The petitioner contends that he had a majority of lawful votes on the poll taken on 19 September 1972, and that consequently he was then elected and should have been so returned. He asks for a scrutiny of the votes cast at the poll of 19 September 1972, and for a recount thereof, and that it should be determined that the poll held on 6 October 1972, was void and of no effect because the petitioner was himself duly elected on 19 September 1972.

11

In the particulars filed by the petitioner, the petitioner claims that in arriving at the result of the poll held on 19 September 1972, certain votes were wrongly rejected and others wrongly accepted by the returning officer. Of these he contends that two votes, rejected by the returning officer, should have been counted in his favour. One of these bore a cross against the name of the petitioner but had also a mark in green ink, a line, and the other bore no cross but, in the space against the petitioner's name, the words ‘Cyril Fountain’ were written in handwriting.

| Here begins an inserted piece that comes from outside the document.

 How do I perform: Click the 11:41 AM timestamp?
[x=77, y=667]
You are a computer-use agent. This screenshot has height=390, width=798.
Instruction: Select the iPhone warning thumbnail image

He further contends that one vote admitted by the returning officer should have been rejected because, in addition to the cross in the space against the first respondent's name, there appears a line in green ink on the paper. He further claims that four other votes, accepted by the returning officer, were invalid votes because the persons casting them were not qualified to vote in the constituency in accordance with the Act, three of them because they were not resident, as required, in that constituency, and the fourth, because his name had been placed on the register after 31 July 1972, the date on which the register of persons entitled to vote in the constituency closed for the purposes of the election on 19 September 1972.

12

We, first, proceeded to hear evidence relating to the contention of the petitioner that certain persons had voted at the poll on 19 September 1972, when they were not qualified to do so in that constituency under the Act. This allegation divides into two. First, it is alleged that three persons, whom we will refer to as A, B, and C, had not been ordinarily resident in premises in the constituency during the period of six months immediately preceding the polling day, and thus failed to comply with the requirements of s 9(2) (c) of the Act. Second, it is alleged that one person who voted and whom we will refer to as X, should not have done so, because his name was not placed on the relevant part of the register until after the date on which the register was to be deemed closed for the purposes of the election.

13

So far as the first category is concerned, it was contended on the part of the 3 first respondent that the provision of sub-s (2) of s 8 of the Act affected the meaning of the term ‘ordinarily resident’, and that it was necessary for the petitioner to establish positively that the person who voted had not resided at all in the constituency during the relevant period and that, if he had been absent, his absence had not been due to any one of the reasons specified in the subsection. In our view, the subsection provides that in certain circumstances a person's absence does not prevent his still being regarded as ‘ordinarily resident’, nevertheless apart from such circumstances the meaning of the expression ‘ordinarily resident’ in the Act, is to be construed according to its generally accepted meaning.

14

If, though, there is...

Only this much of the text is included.